Production Use Case: Content moderation, document classification, bulk translation, sentiment analysis at scale.
What You’ll Build
- Input: CSV/JSONL file with thousands of requests
- Processing: Parallel batch inference on multiple GPUs
- Output: Results written to file with status tracking
- Cost: ~$0.10 per 10,000 requests using RTX 4090
Use Cases
- Content Moderation: Classify 100K posts/day
- Document Processing: Extract insights from PDFs
- Sentiment Analysis: Analyze customer reviews
- Translation: Bulk translate product descriptions
Architecture
Input File (JSONL)
↓
Batch Job Manager
↓
Split into chunks (256 requests each)
↓
Parallel processing on GPUs (up to 10 workers)
↓
Aggregate results
↓
Output File (JSONL) + Progress trackingStep 1: Prepare Input Data
Create input.jsonl:
{"id": "1", "text": "This product is amazing!"}
{"id": "2", "text": "Terrible customer service"}
{"id": "3", "text": "Average quality, okay price"}Generate Test Data
# Generate 10,000 test records
node -e "
const fs = require('fs');
const stream = fs.createWriteStream('input.jsonl');
for (let i = 1; i <= 10000; i++) {
stream.write(JSON.stringify({
id: String(i),
text: \`Sample text for classification \${i}\`
}) + '\n');
}
stream.end();
"Step 2: Deploy Classification Model
Using a template for instant deployment:
# Use pre-configured template for sentiment analysis
syaala templates deploy \
--template sentiment-classification \
--name batch-classifier \
--min-replicas 2 \
--max-replicas 10Or deploy custom model:
syaala deployments create \
--name batch-classifier \
--model cardiffnlp/twitter-roberta-base-sentiment-latest \
--runtime vllm \
--gpu-type RTX_4090 \
--gpu-count 1 \
--min-replicas 2 \
--max-replicas 10 \
--env MAX_MODEL_LEN=512 \
--env MAX_BATCH_SIZE=256Step 3: Create Batch Processor
Create batch-processor.ts:
import { createClient } from '@syaala/sdk'
import fs from 'fs'
import readline from 'readline'
import { Transform } from 'stream'
// Configuration
const DEPLOYMENT_ID = process.env.DEPLOYMENT_ID!

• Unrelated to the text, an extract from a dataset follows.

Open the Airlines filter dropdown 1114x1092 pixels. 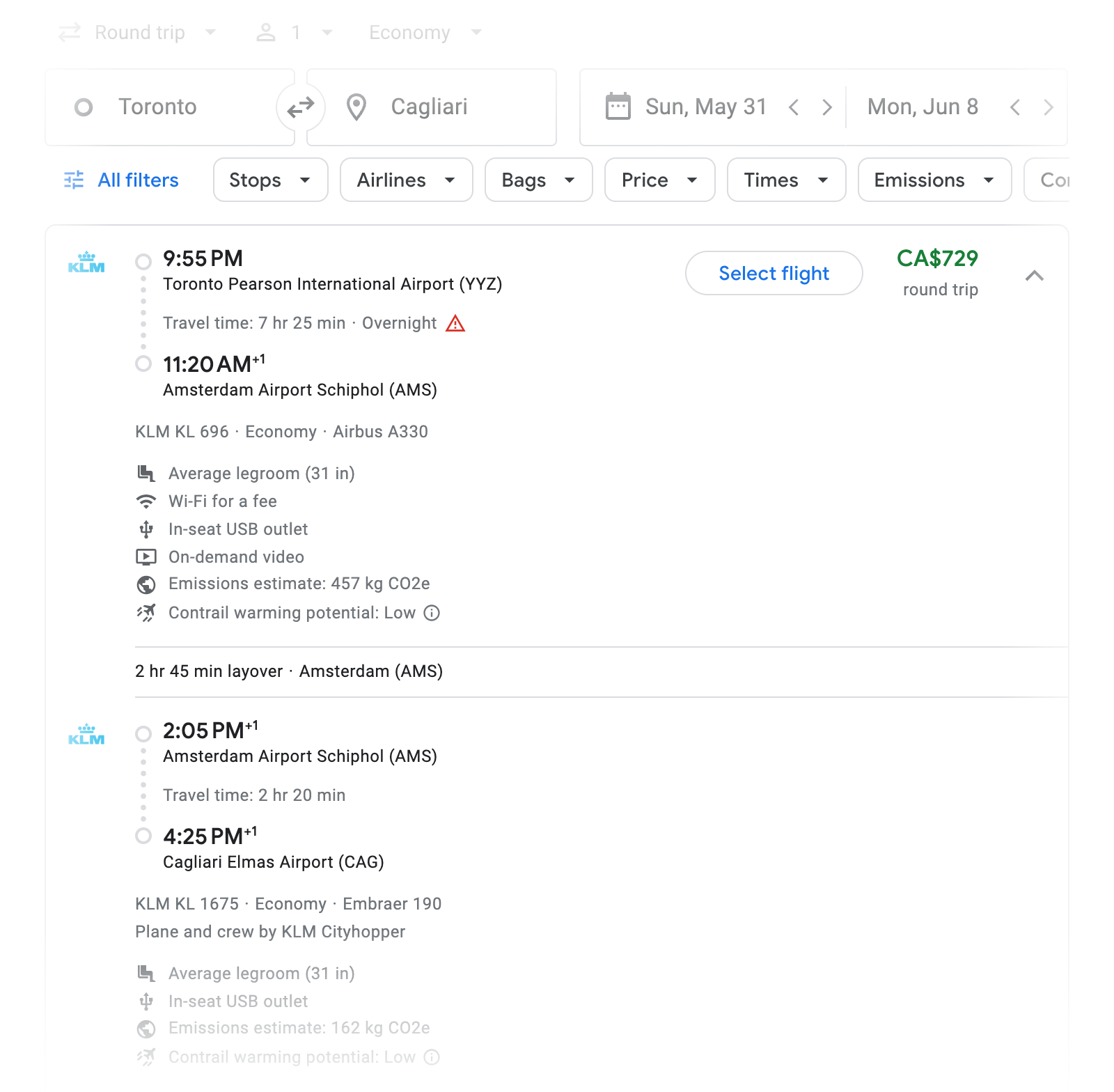406,180
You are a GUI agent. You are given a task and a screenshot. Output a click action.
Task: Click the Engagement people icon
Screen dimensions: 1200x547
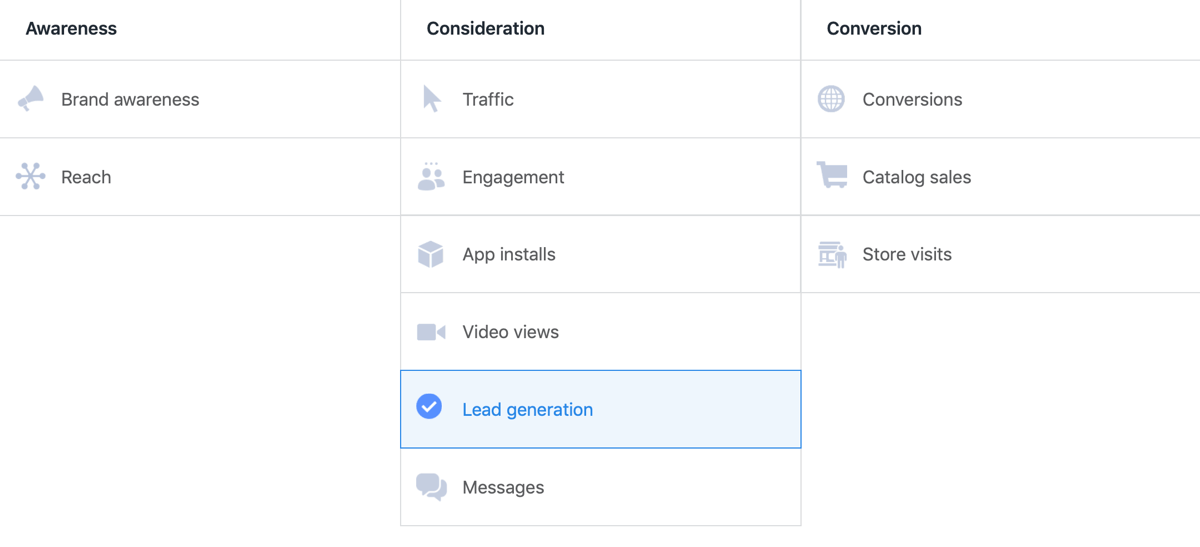pos(431,177)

const BATCH_SIZE = 256 // Requests per batch
const MAX_CONCURRENT = 5 // Parallel batches
const RETRY_ATTEMPTS = 3
const client = createClient(process.env.SYAALA_API_KEY!)
interface InputRecord {
id: string
text: string
}
interface OutputRecord {
id: string
text: string
sentiment: 'positive' | 'negative' | 'neutral'
confidence: number
processingTime: number
error?: string
}
class BatchProcessor {
private processed = 0
private errors = 0
private startTime = Date.now()
async processFile(inputPath: string, outputPath: string) {
console.log(`Starting batch processing: ${inputPath}`)
console.log(`Deployment: ${DEPLOYMENT_ID}`)
console.log(`Batch size: ${BATCH_SIZE}, Concurrency: ${MAX_CONCURRENT}\n`)
const inputStream = fs.createReadStream(inputPath)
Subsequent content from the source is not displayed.